The Outsider is a 1931 British drama film directed by Harry Lachman and starring Joan Barry, Harold Huth and Norman McKinnel. It was written by Lachman and Alma Reville, based on the 1923 play of the same title by Dorothy Brandon, previously made into an American silent film in 1926. It was made at Elstree Studios with sets designed by Wilfred Arnold. The film was remade in 1939 as The Outsider with George Sanders and Mary Maguire in the leading roles.

The screenplay concerns an unorthodox osteopath who cures one of his patients, the daughter of a fellow doctor.

==Plot==
Lalage Sturdee, the beautiful young daughter of famous surgeon Joseph Sturdee, is left crippled after treatment by an unqualified bone-setter. She is cured by osteopath Anton Ragatzy, with whom she subsequenly falls in love.

==Cast==
- Joan Barry as Lalage Sturdee
- Harold Huth as Anton Ragatzy
- Norman McKinnel as Jasper Sturdee
- Frank Lawton as Basil Owen
- Mary Clare as Mrs. Coates
- Glenore Pointing as Carol
- Annie Esmond as Pritchard
- Sidney J. Gillett as Dr. Ladd
- Randolph McLeod as Sir Nathan Israel
- Fewlass Llewellyn as Sir Montague Tollemach

==Reception==
Film Weekly voted Harold Huth's performance the best in a British film in 1931. In its review the paper wrote: "Here's a British film that is a really efficient and entertaining piece of work. It blends a dramatic and unusual story with some really good acting and it does command one's interest. It has faults which lie in the direction of too much speech and an inclination to bombastic melodrama in the dialogue. There is, too, a terribly stagy performance by Norman McKinnel; but, these considerations apart, the film is distinctly one worth seeing."
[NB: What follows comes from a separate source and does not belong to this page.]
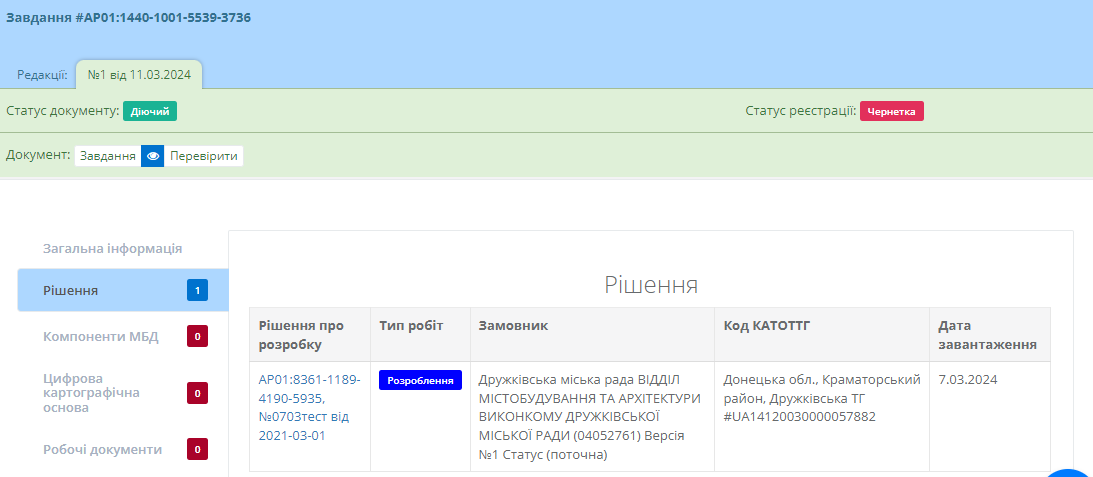The width and height of the screenshot is (1093, 477).
Task: Switch to edition tab №1 від 11.03.2024
Action: click(x=139, y=74)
Kine Weekly wrote: "Medical romantic melodrama presenting a vital tender portrait of faith's inestimable part in the correction of physical infirmity. Its hypothesis is presented in an effective if theatrical frame. The qualified and unqualified do battle and the contest is so arranged as establish compelling emotional conclusions. Character drawing is outstanding, direction sensitive a technical presentation excellent."